You might ask what you will do if something occurs that you did not know about and could not plan for. First, always imagine the worst- case scenario. We would all love to make a plan and assume that everything will go perfectly. But when does that ever happen in life? There are always setbacks, roadblocks, and adversities to contend with. So anticipate as many of them as you can. Ask your friends for their horror stories, search the internet, or talk to a real estate agent about everything that can go wrong. And the fact that you have mitigated many of the potential issues will have given you the space and time to contend with those unforeseen roadblocks that occasionally pop up.
Ask questions that are outside of your control to be sure to have a plan for major events that could affect your strategy:
• What if there is a downturn in the economy?
• What if your company suddenly goes belly up?
• What if your spouse changes his or her mind about the move?
If you have done your due diligence, you will be prepared for almost anything. You will have thought it all through so that you are ready for life to throw its best curveball your way. But there is still the possibility that some unique situation could occur that your due diligence did not uncover.
This is a good time to discuss the four stages of competence.
Unconsciously competent: this stage of competence means that you don’t have to think about what you know. In our house example, people who have bought several homes in the past—real estate agents, mortgage brokers, builders, etc.—would all be consciously competent. They know their stuff and have nearly seen it all. They have built such a large storehouse of knowledge and are so deep into a topic that competence comes naturally to them.
Consciously incompetent – This stage refers to people who know that they don’t know something. That is the stage you will likely be in when you start anything new. You know that you don’t know. If you are buying your first home, for example. You know that you have a lot to learn and will learn even more from going through the experience. People who are consciously incompetent search for knowledge to gain the knowledge they know they don’t have.

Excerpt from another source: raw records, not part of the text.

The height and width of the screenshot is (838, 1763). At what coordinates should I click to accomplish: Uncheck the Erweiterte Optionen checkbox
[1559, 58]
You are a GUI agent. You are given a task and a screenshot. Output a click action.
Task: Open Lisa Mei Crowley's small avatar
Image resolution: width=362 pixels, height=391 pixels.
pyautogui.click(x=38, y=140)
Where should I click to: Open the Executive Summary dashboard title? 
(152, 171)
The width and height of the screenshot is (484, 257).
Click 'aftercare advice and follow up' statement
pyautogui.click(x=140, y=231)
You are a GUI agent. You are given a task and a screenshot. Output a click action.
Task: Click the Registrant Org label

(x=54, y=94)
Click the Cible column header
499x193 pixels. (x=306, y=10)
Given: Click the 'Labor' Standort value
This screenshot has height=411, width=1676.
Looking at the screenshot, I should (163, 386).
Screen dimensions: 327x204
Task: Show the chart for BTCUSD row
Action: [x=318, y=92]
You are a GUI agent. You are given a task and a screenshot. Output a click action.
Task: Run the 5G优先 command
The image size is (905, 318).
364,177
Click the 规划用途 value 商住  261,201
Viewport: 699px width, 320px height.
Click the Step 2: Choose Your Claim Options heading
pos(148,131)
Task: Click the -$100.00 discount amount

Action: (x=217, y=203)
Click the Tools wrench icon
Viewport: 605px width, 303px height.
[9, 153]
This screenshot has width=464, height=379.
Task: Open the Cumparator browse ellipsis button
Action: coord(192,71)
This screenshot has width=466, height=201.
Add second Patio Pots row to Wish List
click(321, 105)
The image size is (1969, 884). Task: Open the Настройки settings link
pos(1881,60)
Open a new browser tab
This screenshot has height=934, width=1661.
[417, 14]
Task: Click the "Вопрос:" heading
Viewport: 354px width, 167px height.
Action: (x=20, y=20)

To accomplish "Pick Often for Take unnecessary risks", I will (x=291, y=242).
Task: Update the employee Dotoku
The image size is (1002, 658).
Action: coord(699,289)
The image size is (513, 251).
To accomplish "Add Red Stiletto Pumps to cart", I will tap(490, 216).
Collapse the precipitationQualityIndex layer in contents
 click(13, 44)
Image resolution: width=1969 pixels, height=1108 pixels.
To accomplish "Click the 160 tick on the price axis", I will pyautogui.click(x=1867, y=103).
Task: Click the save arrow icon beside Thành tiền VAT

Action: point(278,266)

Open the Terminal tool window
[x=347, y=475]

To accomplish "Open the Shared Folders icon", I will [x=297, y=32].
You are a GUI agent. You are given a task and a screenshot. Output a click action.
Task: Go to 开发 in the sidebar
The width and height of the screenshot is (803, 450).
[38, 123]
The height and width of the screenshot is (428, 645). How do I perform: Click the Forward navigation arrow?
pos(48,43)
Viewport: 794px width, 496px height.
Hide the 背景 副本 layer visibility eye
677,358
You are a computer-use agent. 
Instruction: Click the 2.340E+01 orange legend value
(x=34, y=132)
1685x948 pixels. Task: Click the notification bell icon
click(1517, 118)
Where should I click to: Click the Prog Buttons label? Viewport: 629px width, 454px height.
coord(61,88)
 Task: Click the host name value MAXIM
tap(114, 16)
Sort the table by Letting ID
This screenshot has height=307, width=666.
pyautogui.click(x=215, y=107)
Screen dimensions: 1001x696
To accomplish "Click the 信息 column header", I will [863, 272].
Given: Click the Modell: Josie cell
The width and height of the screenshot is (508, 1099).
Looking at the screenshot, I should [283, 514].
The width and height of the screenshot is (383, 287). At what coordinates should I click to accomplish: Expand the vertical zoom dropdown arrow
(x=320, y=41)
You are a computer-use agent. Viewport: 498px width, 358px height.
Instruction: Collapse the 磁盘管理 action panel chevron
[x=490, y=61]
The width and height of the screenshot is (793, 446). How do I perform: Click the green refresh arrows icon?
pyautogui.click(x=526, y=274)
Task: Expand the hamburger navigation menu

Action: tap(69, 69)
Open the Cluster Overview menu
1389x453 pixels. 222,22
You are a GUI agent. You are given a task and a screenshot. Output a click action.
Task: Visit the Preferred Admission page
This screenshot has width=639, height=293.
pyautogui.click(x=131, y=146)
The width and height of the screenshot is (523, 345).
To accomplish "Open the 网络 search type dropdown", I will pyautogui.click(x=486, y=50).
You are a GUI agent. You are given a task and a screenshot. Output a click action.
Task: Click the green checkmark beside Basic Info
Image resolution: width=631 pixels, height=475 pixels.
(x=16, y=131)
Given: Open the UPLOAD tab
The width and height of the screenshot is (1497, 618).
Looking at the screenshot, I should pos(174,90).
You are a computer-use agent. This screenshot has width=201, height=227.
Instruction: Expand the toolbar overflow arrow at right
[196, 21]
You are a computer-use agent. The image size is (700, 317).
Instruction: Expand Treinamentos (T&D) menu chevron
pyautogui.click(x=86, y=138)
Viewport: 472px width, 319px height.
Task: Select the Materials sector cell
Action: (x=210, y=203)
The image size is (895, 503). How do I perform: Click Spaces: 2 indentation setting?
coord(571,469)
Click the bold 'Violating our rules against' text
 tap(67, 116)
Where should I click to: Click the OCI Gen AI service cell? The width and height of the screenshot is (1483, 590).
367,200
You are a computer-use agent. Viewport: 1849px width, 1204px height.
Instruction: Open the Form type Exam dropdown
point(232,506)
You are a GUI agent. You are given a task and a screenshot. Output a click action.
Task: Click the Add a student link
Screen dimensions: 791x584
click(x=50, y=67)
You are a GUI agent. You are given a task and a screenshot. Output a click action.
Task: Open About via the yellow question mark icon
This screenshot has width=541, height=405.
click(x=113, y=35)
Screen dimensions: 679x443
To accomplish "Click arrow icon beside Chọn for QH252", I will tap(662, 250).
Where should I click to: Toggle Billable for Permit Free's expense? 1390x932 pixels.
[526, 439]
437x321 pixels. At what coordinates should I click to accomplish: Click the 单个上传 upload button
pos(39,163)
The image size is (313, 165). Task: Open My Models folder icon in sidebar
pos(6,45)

Consciously competent: As you study, investigate, and learn, you become consciously competent. You have all the knowledge at your fingertips, ready to access it. You have your contacts locked on your smartphone and have advised them to be ready at a moment’s notice for your call for help. You may have even printed out articles, checklists, and other resources. You think carefully through each decision, weighing it against what you have learned. You know what you know, but it is not quite second nature. In fact, it is very labored and intentional.
Unconsciously incompetent: Two types of people fall into this stage. Those who don’t prepare at all. They rush headlong into situations, decisions, and missions without even considering all they need to know. The second type of person is the one who has done a great job of preparing but didn’t know what they didn’t know. There were elements they could not have even anticipated. Perhaps there’s a hundred-year- old mine tunnel running under your homesite, and it’s on the verge of collapse. Since you weren’t aware of it, you didn’t know what you didn’t know.
Being unconsciously incompetent will cost you. But you can prepare for that as well. Build into your plan the extra time and money you might need to handle those things that creep up unexpectedly.